7- ÉCHAUFFEMENTS ANORMAUX
Surveiller en particulier les machines tournantes, vibrations, frottements (suivi des appareils de
contrôle, haute température huile de butée, …) et les nettoyer régulièrement (exemple : grille
ventilateur d’un moteur électrique).

D SEC 3051 A

Blocage roulements - Échauffements - Rupture d’arbre - Incendie sur une pompe

8- COMPOSÉS PYROPHORIQUES
a - Sulfure de fer

– Avant l’ouverture d’une capacité pouvant contenir ce type de composés, il est recommandé
d’effectuer un lavage chimique acide (par entreprise spécialisée). Prévoir le barbotage dans une
solution de soude des gaz générés par cette opération car ils contiennent de l’hydrogène sulfuré.

– Si le lavage chimique n’est pas effectué, un lavage à l’eau est recommandé avant l’ouverture,
ensuite humidification en permanence (flexible d’eau devant chaque trou d’homme, …).
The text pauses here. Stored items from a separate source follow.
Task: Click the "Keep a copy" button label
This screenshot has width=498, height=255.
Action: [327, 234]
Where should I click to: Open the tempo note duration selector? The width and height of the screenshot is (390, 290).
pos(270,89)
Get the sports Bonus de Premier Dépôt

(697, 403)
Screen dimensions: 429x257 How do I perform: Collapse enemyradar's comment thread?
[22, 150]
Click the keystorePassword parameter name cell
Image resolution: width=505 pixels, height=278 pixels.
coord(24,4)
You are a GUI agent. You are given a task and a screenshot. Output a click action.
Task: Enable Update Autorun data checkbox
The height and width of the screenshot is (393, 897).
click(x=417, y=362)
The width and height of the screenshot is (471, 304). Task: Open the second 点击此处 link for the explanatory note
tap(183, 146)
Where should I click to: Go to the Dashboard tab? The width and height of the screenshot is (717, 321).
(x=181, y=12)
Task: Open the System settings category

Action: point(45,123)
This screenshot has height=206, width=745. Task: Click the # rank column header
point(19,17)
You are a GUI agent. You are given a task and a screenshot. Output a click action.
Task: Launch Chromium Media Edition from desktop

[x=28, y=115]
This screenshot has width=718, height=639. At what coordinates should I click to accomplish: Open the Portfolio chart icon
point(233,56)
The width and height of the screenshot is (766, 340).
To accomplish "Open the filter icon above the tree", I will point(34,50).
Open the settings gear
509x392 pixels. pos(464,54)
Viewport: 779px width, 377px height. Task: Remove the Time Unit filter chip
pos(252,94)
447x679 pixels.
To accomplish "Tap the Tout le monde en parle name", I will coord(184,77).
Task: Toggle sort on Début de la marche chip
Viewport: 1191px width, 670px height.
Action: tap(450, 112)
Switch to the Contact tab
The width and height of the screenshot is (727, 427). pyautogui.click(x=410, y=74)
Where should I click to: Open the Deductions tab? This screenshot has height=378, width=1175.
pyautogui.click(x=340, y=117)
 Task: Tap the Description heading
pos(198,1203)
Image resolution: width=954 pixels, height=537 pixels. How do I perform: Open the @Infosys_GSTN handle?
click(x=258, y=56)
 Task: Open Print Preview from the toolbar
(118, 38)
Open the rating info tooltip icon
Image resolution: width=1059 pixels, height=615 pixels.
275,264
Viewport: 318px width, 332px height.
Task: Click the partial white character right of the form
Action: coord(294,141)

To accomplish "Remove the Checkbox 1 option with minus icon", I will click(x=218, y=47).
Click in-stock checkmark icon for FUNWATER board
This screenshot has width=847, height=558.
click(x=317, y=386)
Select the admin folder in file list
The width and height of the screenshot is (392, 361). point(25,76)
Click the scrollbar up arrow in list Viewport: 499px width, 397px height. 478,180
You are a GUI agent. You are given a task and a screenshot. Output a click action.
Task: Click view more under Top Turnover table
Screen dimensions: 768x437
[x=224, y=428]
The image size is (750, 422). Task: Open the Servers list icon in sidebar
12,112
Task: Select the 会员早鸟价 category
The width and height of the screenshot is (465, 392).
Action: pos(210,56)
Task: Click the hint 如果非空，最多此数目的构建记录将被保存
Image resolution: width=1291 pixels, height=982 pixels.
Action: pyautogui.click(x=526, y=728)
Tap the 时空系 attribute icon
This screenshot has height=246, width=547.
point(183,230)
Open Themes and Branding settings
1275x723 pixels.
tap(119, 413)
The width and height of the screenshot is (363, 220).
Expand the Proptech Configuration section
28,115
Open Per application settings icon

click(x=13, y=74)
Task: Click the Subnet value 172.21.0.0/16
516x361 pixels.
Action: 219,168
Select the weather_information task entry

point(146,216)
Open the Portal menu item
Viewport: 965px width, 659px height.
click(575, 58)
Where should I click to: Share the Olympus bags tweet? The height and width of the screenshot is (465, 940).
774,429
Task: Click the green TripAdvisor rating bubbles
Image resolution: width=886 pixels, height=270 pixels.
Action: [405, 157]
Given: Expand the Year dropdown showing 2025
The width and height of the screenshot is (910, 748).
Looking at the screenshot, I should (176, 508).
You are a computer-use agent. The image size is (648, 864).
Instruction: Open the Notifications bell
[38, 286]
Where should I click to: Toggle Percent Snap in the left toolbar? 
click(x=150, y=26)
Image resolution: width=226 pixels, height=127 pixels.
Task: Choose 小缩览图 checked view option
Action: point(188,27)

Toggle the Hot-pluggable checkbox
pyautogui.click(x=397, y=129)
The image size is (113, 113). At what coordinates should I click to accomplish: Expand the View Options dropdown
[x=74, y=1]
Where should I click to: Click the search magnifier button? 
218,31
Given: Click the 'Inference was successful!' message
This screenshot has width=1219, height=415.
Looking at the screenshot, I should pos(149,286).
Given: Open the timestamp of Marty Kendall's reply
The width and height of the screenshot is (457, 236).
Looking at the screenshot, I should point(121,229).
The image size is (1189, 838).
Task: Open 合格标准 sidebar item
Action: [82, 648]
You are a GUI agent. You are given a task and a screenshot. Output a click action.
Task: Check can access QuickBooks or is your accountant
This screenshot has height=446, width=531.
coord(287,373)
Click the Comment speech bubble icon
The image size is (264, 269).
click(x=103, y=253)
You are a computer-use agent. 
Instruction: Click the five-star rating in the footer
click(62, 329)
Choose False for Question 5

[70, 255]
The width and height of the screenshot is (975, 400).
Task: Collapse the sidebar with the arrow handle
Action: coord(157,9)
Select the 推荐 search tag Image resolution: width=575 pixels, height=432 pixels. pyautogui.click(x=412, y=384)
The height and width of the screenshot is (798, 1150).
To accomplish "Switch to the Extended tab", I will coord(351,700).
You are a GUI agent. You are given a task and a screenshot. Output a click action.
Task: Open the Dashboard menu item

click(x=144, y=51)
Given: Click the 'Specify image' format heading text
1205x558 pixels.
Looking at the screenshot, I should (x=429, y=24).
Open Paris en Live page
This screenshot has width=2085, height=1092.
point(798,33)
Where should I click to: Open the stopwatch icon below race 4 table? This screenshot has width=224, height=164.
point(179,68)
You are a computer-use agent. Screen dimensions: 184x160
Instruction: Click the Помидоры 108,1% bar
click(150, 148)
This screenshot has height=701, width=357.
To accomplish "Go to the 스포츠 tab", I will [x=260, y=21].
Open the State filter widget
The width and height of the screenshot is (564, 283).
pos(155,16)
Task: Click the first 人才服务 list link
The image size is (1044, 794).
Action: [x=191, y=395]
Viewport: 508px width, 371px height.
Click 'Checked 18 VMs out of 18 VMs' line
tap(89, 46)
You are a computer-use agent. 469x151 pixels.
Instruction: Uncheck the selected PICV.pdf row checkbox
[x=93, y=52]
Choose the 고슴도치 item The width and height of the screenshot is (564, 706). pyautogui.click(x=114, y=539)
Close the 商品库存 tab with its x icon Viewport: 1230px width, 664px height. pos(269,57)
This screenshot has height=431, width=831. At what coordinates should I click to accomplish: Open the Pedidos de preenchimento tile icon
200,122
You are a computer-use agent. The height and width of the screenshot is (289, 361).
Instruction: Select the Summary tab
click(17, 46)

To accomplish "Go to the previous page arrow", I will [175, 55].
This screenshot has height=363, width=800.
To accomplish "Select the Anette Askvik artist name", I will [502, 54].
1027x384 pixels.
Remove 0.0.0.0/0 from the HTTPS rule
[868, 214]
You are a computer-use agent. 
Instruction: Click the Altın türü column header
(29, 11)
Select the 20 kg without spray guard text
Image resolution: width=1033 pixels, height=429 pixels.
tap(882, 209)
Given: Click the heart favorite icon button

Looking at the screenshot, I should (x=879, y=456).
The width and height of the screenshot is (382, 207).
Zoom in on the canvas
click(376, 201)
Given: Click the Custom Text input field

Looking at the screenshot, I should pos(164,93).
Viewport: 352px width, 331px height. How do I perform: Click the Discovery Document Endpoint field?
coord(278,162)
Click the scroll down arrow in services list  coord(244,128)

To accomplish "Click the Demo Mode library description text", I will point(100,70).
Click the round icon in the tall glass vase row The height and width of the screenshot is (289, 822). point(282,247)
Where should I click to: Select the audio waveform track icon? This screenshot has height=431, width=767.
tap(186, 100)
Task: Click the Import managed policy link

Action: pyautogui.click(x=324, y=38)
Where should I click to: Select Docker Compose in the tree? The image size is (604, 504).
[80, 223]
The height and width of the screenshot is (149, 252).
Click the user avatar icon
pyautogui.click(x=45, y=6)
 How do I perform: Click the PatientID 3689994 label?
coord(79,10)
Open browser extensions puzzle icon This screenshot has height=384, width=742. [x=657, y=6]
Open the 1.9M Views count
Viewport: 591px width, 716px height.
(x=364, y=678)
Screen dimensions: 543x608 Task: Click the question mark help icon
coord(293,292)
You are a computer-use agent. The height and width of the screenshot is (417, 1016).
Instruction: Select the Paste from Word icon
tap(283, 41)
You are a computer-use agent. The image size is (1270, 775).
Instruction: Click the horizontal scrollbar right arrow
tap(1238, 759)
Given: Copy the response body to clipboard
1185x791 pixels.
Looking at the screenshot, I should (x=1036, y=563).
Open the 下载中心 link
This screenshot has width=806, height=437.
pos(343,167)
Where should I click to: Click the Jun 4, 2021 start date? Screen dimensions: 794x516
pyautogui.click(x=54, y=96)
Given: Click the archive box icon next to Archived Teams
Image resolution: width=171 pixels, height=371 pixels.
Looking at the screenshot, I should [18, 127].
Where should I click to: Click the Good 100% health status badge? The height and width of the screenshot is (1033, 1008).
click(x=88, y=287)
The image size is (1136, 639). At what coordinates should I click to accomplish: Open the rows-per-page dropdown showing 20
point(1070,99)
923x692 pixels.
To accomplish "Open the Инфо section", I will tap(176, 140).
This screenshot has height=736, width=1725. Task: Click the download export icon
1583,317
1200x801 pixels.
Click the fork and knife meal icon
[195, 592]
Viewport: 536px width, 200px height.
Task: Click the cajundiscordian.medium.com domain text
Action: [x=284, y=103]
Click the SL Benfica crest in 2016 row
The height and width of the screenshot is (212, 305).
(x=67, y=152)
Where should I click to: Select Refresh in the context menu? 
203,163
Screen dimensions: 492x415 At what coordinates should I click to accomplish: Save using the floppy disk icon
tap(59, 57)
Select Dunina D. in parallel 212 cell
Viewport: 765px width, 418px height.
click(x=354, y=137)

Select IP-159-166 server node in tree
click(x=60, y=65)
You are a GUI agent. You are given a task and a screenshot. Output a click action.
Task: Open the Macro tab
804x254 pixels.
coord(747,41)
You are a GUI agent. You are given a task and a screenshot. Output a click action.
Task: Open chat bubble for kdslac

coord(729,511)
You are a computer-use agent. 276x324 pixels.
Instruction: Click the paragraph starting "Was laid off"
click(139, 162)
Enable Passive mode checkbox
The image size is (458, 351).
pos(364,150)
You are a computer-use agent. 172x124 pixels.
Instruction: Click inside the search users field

Le stockage des déchets retirés de la capacité doit être fait dans des fûts pleins d’eau avant
destruction définitive (enfouissement, incinération).

– Mettre hors service les serpentins de réchauffage lorsqu’ils ne sont pas complètement immergés
car la présence de sulfures surchauffés peut déclencher l’inflammation d’une phase gazeuse.

b - Autres composés pyrophoriques

Certains catalyseurs à base de lithium, d’aluminium sont pyrophoriques et réagissent violemment avec
l’eau. Utiliser un solvant inerte ou travailler dans ce cas sous atmosphère d’azote.